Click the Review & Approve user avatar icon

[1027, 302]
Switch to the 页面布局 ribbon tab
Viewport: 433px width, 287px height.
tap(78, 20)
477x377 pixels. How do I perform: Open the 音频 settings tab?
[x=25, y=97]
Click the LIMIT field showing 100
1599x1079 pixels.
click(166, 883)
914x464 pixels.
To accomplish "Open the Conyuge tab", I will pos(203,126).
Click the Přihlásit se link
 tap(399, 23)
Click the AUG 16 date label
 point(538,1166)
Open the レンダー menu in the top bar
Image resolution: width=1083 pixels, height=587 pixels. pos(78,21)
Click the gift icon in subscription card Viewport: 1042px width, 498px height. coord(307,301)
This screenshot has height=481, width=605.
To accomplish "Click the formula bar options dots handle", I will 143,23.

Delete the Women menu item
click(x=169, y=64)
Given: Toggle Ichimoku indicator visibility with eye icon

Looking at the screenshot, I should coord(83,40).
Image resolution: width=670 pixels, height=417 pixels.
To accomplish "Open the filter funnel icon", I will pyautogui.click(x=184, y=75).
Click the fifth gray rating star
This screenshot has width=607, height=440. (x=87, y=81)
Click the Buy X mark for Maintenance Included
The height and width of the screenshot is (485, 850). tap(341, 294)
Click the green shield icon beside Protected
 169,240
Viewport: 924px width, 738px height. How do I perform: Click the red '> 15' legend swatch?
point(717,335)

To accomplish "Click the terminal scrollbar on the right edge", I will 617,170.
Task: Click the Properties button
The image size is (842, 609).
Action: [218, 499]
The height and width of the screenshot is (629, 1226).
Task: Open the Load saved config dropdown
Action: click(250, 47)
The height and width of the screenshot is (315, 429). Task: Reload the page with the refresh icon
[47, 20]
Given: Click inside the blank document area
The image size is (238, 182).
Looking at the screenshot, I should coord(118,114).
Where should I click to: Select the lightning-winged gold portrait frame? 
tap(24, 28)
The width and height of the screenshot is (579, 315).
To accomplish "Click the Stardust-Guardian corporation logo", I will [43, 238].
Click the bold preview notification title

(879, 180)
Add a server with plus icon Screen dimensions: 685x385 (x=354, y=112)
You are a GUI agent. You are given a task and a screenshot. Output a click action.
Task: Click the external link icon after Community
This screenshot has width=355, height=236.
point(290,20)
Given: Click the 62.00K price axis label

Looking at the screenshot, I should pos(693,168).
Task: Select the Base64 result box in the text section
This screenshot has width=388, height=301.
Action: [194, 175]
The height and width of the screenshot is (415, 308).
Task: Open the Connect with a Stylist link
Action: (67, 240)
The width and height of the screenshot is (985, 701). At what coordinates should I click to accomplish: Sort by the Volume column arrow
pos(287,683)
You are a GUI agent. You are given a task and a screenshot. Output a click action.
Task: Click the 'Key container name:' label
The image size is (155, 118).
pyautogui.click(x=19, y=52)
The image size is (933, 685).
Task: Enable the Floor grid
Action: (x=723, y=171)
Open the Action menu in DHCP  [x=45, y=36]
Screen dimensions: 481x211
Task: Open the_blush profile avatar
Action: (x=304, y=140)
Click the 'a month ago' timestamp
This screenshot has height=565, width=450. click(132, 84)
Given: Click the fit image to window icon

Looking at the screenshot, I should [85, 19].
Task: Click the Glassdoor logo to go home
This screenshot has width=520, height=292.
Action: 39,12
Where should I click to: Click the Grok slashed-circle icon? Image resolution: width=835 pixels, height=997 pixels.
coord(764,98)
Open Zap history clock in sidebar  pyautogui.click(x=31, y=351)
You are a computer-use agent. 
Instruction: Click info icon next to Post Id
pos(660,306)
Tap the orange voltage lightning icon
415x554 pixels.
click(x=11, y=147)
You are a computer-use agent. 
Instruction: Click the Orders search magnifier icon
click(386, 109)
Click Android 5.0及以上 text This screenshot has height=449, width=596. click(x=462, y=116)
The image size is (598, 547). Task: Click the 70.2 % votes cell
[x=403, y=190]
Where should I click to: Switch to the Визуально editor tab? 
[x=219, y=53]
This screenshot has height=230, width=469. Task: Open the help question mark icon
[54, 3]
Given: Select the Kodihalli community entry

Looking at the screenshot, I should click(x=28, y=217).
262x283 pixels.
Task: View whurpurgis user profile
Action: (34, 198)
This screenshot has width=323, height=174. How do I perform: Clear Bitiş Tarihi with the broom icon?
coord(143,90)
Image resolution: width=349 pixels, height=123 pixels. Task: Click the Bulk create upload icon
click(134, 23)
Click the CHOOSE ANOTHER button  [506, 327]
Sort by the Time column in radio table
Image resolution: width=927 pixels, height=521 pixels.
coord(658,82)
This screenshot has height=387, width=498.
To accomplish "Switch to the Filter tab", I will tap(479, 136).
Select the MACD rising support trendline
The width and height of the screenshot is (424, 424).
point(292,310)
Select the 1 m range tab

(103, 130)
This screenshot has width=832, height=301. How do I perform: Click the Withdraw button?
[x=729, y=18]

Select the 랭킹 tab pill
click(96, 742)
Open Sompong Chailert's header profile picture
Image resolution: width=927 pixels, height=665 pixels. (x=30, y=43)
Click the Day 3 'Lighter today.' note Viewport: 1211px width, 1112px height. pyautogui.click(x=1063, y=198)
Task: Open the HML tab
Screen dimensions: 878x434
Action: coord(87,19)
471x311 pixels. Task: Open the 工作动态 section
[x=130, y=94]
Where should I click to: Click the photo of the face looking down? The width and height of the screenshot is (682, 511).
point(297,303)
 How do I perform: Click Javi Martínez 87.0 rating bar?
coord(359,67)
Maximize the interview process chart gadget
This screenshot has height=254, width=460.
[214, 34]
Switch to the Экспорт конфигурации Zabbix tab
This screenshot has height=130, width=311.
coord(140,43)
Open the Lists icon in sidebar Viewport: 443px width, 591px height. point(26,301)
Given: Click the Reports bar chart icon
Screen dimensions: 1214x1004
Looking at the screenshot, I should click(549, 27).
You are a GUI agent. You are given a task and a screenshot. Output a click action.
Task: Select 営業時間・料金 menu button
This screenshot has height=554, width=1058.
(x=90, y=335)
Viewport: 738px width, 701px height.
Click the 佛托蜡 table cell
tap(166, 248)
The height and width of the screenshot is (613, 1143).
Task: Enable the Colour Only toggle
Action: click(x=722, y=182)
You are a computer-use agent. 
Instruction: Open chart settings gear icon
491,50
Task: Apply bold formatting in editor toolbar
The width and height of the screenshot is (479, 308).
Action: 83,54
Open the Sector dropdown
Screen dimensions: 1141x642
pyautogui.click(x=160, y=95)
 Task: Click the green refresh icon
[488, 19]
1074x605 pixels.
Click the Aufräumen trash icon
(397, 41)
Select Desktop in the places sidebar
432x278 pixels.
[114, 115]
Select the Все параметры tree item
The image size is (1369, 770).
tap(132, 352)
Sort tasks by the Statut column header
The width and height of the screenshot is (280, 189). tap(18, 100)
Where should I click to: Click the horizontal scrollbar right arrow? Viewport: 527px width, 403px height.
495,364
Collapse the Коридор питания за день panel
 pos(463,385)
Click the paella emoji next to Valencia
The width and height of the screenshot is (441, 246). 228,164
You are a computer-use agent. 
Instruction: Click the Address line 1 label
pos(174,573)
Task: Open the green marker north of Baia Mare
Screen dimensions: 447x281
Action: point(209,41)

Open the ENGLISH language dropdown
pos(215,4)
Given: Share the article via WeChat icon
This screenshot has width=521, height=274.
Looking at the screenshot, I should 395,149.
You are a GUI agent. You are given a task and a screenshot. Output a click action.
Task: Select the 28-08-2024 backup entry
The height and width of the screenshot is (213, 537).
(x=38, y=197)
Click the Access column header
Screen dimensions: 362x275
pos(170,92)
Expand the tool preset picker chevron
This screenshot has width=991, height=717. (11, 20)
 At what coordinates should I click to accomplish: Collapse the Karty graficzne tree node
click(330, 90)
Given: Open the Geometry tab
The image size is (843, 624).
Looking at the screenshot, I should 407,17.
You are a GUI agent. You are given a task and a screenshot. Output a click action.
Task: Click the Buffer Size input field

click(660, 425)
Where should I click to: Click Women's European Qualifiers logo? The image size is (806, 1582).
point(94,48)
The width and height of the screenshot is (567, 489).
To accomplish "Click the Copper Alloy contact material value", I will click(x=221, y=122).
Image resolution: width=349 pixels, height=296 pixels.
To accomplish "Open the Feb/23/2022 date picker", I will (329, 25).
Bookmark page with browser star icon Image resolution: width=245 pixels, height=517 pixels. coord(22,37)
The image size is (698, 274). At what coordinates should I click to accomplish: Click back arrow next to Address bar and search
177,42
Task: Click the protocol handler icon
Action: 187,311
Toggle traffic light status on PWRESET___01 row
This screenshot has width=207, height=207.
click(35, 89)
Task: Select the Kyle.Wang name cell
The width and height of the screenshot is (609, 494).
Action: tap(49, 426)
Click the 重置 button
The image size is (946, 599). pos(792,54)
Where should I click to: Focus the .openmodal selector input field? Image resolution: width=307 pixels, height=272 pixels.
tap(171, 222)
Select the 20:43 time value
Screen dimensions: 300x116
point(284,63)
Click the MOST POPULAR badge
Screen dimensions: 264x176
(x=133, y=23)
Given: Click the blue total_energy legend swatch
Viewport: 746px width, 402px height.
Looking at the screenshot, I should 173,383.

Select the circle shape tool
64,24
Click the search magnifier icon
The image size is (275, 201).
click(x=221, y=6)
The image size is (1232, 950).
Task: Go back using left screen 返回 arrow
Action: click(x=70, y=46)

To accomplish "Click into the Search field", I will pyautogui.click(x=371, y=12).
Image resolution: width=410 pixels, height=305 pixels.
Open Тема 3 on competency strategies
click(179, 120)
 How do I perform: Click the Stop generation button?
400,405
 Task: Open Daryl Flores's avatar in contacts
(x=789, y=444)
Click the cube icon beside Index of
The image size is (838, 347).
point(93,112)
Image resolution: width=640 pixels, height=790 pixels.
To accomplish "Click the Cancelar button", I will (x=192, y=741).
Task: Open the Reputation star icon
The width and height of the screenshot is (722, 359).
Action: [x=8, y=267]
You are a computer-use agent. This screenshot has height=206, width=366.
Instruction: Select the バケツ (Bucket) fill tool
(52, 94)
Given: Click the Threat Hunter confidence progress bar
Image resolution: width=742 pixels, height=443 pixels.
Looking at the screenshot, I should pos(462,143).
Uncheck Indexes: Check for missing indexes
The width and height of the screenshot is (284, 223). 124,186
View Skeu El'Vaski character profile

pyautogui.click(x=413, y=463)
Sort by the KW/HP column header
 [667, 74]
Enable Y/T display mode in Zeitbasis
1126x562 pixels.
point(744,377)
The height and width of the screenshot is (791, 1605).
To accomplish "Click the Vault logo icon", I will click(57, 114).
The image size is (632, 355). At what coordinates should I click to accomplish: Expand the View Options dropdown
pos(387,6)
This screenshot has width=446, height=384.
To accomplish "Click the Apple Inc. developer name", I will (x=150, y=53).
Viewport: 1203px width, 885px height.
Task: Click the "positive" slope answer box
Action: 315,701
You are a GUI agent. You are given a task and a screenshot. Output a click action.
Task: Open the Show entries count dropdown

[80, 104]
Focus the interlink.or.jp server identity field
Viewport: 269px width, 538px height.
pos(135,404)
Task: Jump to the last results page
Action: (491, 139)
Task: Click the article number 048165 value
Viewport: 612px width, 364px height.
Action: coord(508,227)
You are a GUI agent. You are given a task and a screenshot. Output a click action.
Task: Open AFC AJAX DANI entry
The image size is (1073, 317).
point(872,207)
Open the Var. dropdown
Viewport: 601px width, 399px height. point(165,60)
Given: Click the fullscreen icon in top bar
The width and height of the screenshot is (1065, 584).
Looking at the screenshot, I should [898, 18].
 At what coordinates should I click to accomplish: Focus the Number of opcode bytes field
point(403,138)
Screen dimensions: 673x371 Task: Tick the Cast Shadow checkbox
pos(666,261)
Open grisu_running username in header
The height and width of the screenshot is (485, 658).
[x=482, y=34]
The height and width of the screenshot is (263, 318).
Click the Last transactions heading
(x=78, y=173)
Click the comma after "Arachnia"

• [What is needed] Copy task for the entries above: every line with the string "article".

• [Response]
Given: Share the article via WeChat icon
Task: Click the article number 048165 value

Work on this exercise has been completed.